Personal information
- Full name: Rafael Dalmacio Zuviría Rodríguez
- Date of birth: 10 January 1951 (age 74)
- Place of birth: Argentina
- Position(s): Defender, striker

Senior career*
- Years: Team / Apps / (Gls)
- 1969–1970: Unión de Santa Fe / 32 / (3)
- 1971–1973: Argentinos Juniors / 60 / (8)
- 1973–1977: Racing de Santander / 131 / (37)
- 1977–1982: FC Barcelona / 119 / (11)
- 1982–1984: RCD Mallorca / 60 / (1)
- 1985–1986: Defensores de Belgrano

= Rafael Zuviría =

Argentine footballer (born 1951)

Rafael Dalmacio Zuviría Rodríguez (born 10 January 1951) is an Argentine former footballer who played as a defender or striker.

==Career==

As a youth player, he joined the youth academy of Argentine side Unión de Santa Fe. He started his senior career with the club. In 1971, he signed for Spanish side Argentinos Juniors. In 1973, he signed for Spanish side Racing de Santander.
In 1977, he signed for Spanish La Liga side FC Barcelona. He played alongside Dutch internationals Johan Cruyff and Johan Neeskens while playing for the club. He helped them win the 1979 European Cup Winners' Cup.

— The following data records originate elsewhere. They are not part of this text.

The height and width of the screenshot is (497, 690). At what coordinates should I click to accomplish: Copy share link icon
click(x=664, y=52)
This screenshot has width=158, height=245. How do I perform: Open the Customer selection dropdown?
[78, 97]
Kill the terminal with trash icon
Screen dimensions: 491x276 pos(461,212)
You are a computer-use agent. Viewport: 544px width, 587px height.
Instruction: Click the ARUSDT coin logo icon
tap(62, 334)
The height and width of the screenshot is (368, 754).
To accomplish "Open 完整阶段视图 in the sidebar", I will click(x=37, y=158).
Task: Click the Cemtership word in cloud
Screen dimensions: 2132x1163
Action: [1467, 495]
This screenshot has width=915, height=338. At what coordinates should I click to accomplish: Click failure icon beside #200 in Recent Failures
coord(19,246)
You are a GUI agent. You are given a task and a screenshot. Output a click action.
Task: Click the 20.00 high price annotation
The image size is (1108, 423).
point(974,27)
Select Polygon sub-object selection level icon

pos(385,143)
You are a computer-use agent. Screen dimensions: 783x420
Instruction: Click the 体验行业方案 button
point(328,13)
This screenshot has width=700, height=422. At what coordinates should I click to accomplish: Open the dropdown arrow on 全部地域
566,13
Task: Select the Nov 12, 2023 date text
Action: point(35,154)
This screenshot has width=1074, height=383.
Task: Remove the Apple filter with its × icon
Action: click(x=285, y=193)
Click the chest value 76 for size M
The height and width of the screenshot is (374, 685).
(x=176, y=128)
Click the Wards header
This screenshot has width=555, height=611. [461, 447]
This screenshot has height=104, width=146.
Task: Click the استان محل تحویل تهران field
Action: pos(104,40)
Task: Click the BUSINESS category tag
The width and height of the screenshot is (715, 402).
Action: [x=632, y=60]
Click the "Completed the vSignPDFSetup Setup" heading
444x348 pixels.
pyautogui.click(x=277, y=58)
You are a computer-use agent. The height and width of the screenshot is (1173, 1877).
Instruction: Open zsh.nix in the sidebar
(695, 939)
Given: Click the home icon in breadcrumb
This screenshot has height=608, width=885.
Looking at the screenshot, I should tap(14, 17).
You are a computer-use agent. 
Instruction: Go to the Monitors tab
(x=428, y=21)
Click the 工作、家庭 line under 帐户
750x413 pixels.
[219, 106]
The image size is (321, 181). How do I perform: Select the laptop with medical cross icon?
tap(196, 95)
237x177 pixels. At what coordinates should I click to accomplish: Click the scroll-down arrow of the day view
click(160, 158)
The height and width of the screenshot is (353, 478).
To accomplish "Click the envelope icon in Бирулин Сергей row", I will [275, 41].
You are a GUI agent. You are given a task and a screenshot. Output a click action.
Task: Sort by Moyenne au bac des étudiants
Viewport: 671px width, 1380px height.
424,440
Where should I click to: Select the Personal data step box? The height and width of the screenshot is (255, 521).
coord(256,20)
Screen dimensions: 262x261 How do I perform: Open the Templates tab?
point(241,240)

In 1982, he signed for Spanish side RCD Mallorca. In 1985, he signed for Argentine side Defensores de Belgrano. He helped the club achieve second place in the league. He was described as "recognised for his courage, tenacity and perseverance [as a player]".

He was born on 10 January 1951 in Argentina. He is a native of Santa Fe Province, Argentina. He has been nicknamed "El Torito". After retiring from professional football, he lived in Catalonia, Spain. He has worked as a salesman. He has a brother. He has been married.